The earliest you should recheck a lipid panel after starting a statin is at 4-12 weeks (1-3 months). Afterwards, you can check anywhere from 3 to 13 months depending on the patient and their situation.

You goals are going to depend on the ASCVD risk category of your patient in primary prevention. For those in the “intermediate” category, an LDL reduction of 30-49% is appropriate. In those at high risk, however, require a reduction of LDL by > 50%. Anyone who does not meet these goals can be considered for step up in therapy.

For our secondary prevention group, you know the magic number: get that LDL < 70 mg/dL!

Is there a difference between, say for example, atorvastatin 80 mg and 40 mg? Well, yes there is! Expect to see a 50-60% reduction of LDL with atorvastatin 80 mg, and 40-52% reduction with the 40 mg.

There is no floor for LDL! The lower you can go, the better. There is no such thing as an LDL that is “too low”.

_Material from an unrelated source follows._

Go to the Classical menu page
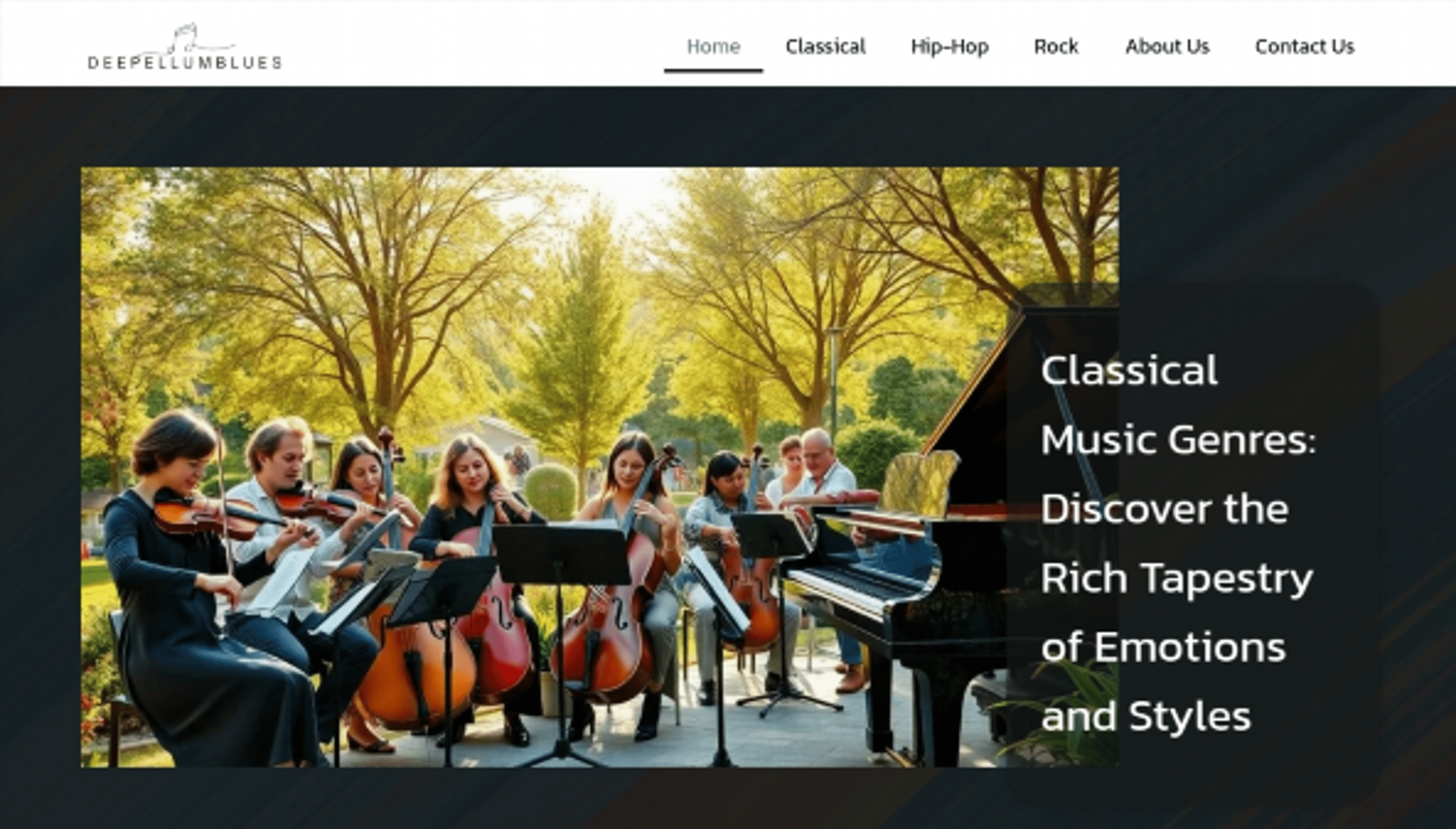 tap(825, 46)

Misconceptions and Misinformation 

“Side-effect” or “intolerance”? I think not! The guidelines recommend avoiding these terms and calling the patients’ symptoms “statin-associated muscle symptoms”. This helps to encourage reframing and redefining their symptoms without dismissing them.

Although there is a high concern for major side effects amongst popular thought, the risk of severe muscle injury or rhabdomyolysis from a statin is < 0.1%, and the risk of drug-induced liver injury is 1 in 10.0,000 (Cholesterol Treatment Trialists, 2010Thapar 2013)! Additionally, there is no evidence for certain side-effects, namely cataracts and cognitive decline per large randomized trials. There are lots of safety data out there, which is helpful in your discussions with your patients.

Statin-Associated Muscle Symptoms 

Many patients will tell us they have myalgias after the initiation of a statin, and many will defer taking it altogether due to concerns for severe muscle damage as a side-effect. In fact, only up to 10% of patients will develop Myalgias without CK elevation; Myalgies with CK elevation, rhabdomyolysis and statin associated autoimmune myopathy are RARE (Grundy, 2018, see Table 11)!  Some studies have shown that patients with previous statin intolerance were able to tolerate statins when rechallenged, up to 72.5% (Warner 2013).

How To Discuss Starting (Or Restarting) a Statin


Start by discussing the benefits. We know that for every 1 mmol/L, or 39 mg/dL of LDL reduction, the relative risk reduction of cardiovascular events is 22% (Silverman, 2016). There is also even a 10% reduction in mortality! Moreover, those who have higher risk reap even more benefit. Share the data with the patient; numbers are tangible and meaningful.


Now hone in on the personal benefits. After sharing the science above, personalize it. Show them what these numbers mean to your patients, especially with their specific ASCVD risk.


Statin-associated muscle symptoms can be a big concern for patients when starting or restarting a statin. It’s all about building trust and working with your patient. For the statin-naive, discuss the numbers and personalize it, as well as possible. For instance, utilizing CAC scoring if relevant can help further this discussion in a positive way. For those who have already experienced SAMS, avoid dismissing them and discuss re-introducing the statin. Dr. Michos recommends to start low and go slow. We can start at a low dose statin and slowly work your way up. Chances are, your patient will not have those SAMs anymore (see evidence from randomized trials above). For the most reluctant patients, Dr. Michos will do rosuvastatin 5 mg every other day with ezetimibe. Keep in mind, simvastatin and lovastatin tend to have more SAMS. Pravastatin tends to be less effective.